Adding BetterTransformer support for ProphetNet #648

adit299 · 2022-12-27T21:59:52Z

What does this PR do?

Opening up draft PR to start discussion on how to add Better Transformer support for ProphetNet

Fixes #488

Before submitting

This PR fixes a typo or improves the docs (you can dismiss the other checks if that's the case).
Did you make sure to update the documentation with your changes?
Did you write any new necessary tests?

adit299 · 2022-12-29T22:46:53Z

Hello, I had a couple of questions about how to add BetterTransformer support for ProphetNet. FYI, this is my first open source contribution so maybe a little
hand holding could be required:

(1) Just so that I am clear on what is going on within this ticket, we are attempting to replace any transformer encoder layers being used in models to integrate
with "Better Transformer" which is an API released by pytorch that helps speedup the models through CPI & GPU based means such as "sparsity" and "fused kernels" <--
still a little unsure about what this terms mean. Any clarification that can be provided if my understanding of this task is incorrect, would be appreciated.

(2) I am having a hard time understanding how to identify which layers within ProphetNet need to be replaced. For example, within the documentation, I see that the lines:

model = AutoModel.from_pretrained("bert-base-uncased")

print(model)

Are used to identify the layers that need to be replaced. And if I understood correctly, layers which contain (Attention), are the ones that need to be replaced? My question is how do you know what to pass to the .from_pretrained method? What would I pass to get the layers of ProphetNet? I had a look at: https://huggingface.co/transformers/v3.0.2/model_doc/auto.html, but couldn't find the answer.

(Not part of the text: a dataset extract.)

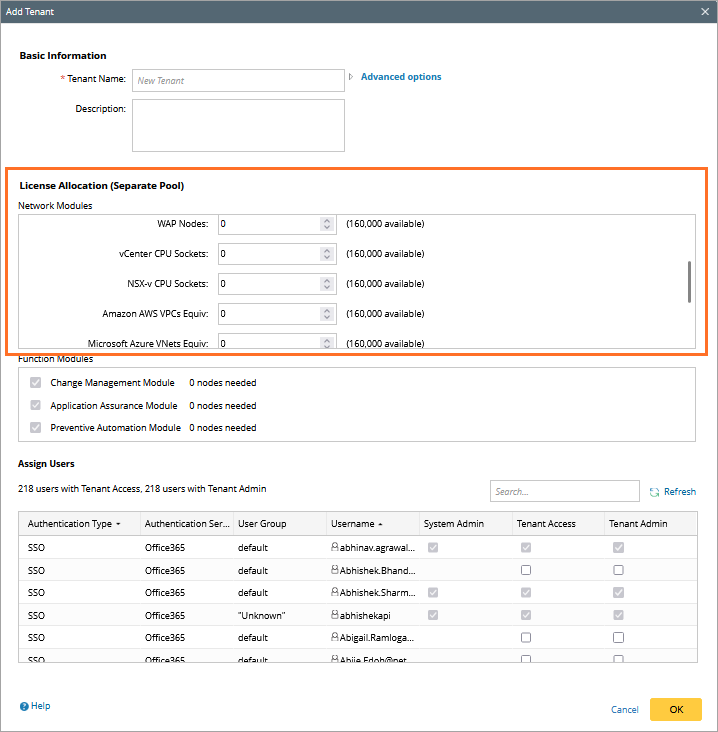
Task: Increase vCenter CPU Sockets with spinner arrow
Action: pyautogui.click(x=326, y=250)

Thanks again for your patience!

@michaelbenayoun @fxmarty @younesbelkada

fxmarty · 2022-12-30T14:31:57Z

Hi, that's great! To answer your questions:

Yes, exactly! You can have a look at https://pytorch.org/blog/a-better-transformer-for-fast-transformer-encoder-inference/ and https://medium.com/pytorch/bettertransformer-out-of-the-box-performance-for-huggingface-transformers-3fbe27d50ab2 for more details. To understand the "fused kernel" thing, this blog post is an excellent reference: https://horace.io/brrr_intro.html
It's maybe a good idea to have a look at https://github.com/huggingface/transformers/blob/main/src/transformers/models/prophetnet/modeling_prophetnet.py as well. And maybe compare to Bert, or other models already supported to get an understanding: https://github.com/huggingface/transformers/blob/main/src/transformers/models/bert/modeling_bert.py . Now if you do:

from transformers import ProphetNetModel, ProphetNetConfig

cfg = ProphetNetConfig()
model = ProphetNetModel(cfg)

print(model)

you can find some submodules like ProphetNetEncoderLayer and ProphetNetDecoderLayer. It's likely that the module to replace will be the ProphetNetEncoderLayer because they include the attention and feed forward blocks. It's probably a bit unclear in the doc https://huggingface.co/docs/optimum/main/en/bettertransformer/tutorials/contribute , but we actually aim to match with nn.TransformerEncoderLayer. In this last link, you can click on the "[SOURCE]" and see which operations it includes (spoiler: the attention and feed foward)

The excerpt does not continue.